Pancreatitis or inflammation of the pancreas comes in both acute and chronic forms and has long been appreciated as a risk factor for developing pancreatic cancer. While common and in most cases mild, severe acute pancreatitis can be fatal due to severe inflammation causing local damage that can have serious systemic consequences. The ability to predict which patients who initially present with acute pancreatitis will develop severe disease is currently limited. With the adoption of AI, new models may help to more accurately predict patients who will develop severe and life-threatening disease, and in the future may be able to help predict those that may develop pancreatic cancer.

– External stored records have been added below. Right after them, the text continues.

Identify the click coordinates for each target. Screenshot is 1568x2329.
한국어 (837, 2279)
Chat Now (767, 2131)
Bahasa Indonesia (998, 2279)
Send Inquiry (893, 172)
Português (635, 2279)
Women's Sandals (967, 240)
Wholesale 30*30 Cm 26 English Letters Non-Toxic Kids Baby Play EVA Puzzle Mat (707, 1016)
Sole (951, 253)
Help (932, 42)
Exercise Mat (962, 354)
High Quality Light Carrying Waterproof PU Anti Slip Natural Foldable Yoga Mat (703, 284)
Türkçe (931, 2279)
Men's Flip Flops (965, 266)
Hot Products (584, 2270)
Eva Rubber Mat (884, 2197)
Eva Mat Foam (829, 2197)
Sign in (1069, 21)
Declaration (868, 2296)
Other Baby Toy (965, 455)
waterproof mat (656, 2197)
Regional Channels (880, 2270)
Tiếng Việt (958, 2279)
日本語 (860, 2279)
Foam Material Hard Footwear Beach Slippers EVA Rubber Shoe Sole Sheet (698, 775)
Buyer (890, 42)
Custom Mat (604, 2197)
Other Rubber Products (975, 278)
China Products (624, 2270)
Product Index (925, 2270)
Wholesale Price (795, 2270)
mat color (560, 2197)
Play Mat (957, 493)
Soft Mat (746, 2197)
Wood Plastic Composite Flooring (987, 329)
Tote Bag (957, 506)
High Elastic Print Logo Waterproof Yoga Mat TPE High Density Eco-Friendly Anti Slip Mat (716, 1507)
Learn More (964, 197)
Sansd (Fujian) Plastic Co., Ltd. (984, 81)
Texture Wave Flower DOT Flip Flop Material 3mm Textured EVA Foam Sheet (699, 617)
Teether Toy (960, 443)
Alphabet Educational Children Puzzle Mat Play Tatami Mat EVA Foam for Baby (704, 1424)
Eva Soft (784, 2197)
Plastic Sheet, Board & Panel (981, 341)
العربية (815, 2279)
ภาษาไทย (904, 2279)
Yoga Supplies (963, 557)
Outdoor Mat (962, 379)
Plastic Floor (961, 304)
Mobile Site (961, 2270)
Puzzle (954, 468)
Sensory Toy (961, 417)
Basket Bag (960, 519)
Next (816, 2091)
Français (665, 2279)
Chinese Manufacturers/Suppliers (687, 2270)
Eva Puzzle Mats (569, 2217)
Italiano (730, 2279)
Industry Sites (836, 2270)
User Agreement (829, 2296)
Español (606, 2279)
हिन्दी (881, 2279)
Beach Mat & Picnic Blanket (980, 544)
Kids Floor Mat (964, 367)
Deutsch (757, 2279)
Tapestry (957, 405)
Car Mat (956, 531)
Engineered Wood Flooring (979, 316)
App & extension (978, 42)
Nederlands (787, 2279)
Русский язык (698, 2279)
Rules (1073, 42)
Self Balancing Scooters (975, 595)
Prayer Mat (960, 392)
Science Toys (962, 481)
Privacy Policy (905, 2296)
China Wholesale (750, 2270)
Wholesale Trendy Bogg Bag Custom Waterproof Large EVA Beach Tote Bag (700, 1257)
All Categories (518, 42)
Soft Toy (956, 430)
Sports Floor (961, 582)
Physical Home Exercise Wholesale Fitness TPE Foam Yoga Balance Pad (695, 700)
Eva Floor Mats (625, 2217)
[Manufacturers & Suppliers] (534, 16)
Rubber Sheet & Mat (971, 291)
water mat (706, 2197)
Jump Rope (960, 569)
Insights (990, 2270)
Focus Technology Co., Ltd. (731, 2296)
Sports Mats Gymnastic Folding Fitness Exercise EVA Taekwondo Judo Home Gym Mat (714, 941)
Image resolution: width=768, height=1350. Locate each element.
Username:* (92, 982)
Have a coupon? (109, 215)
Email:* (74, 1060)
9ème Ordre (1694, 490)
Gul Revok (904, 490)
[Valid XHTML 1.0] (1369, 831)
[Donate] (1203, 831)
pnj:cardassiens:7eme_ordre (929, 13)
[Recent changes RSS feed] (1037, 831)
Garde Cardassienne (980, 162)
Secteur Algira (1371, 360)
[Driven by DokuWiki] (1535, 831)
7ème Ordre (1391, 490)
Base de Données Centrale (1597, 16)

Peter Hegyi, MD, PhD and Tamas Gonda, MD, were awarded a collaborative Hirshberg Foundation Seed Grant in 2023 to evaluate the use of AI and machine learning to predict which patients will develop severe acute pancreatitis and to predict those who may develop pancreatic cancer. Dr. Hegyi, Professor and Director of the Institute for Pancreatic Diseases at Semmelweis University in Budapest, Hungary, and Dr.Tamas Gonda, Associate Professor of Medicine in Gastroenterology at New York University Grossman School of Medicine, sought build a database of well characterized acute pancreatitis patients across NYU and Semmelweis University to develop a model to predict acute pancreatitis severity. They also set out to build a multi-institutional coalition to identify cases and imaging where pancreatic cancer was diagnosed with 2 years of acute pancreatitis to then extend this deep learning model to predict which acute pancreatitis patients may later develop pancreatic cancer.
The team developed and validated a deep learning model that predicts acute pancreatitis severity using contrast-enhanced CT scans. Their model was trained on over 10,000 CT studies and then fine-tuned on over 500 additional cases where severity outcome was known. In both internal and external data sets, the new deep-learning model outperformed established prediction tools. The model was then used to analyze a cohort of images from patients with known outcomes (also called a retrospective analysis) and it was able to identify 73% of patients that went on to develop severe acute pancreatitis. These results support the continued validation of early, automated risk triage for acute pancreatitis. A recent paper, Deep learning-based prediction of acute pancreatitis severity from abnormal CT with multicenter external validation, was published in the May 2026 journal Radiology Advances.
Current and future research will focus the new machine learning algorithms on images from patients with acute pancreatitis who later develop pancreatic cancer. This will train the programs to identify image-based changes in the hopes of generating a predictive model to stratify these patients’ cancer risk at the time of acute pancreatitis onset. The ability to use image-based biomarkers for this high-risk population will lead to earlier pancreatic cancer diagnoses and better treatment options.
Early detection remains one of the greatest opportunities to change outcomes for pancreatic cancer patients. The Hirshberg Foundation is committed to funding bold and innovative research that makes early detection possible. Better diagnostic approaches offer the greatest opportunity for successful treatment and improved survival, yet too many patients are still diagnosed at advanced stages. AI-driven imaging represents one of many promising approaches with the potential to change how pancreatic cancer is found and treated. Continued funding is critical to move these discoveries from the laboratory into real-world clinical care. The power to detect pancreatic cancer sooner helps expand treatment options and save lives.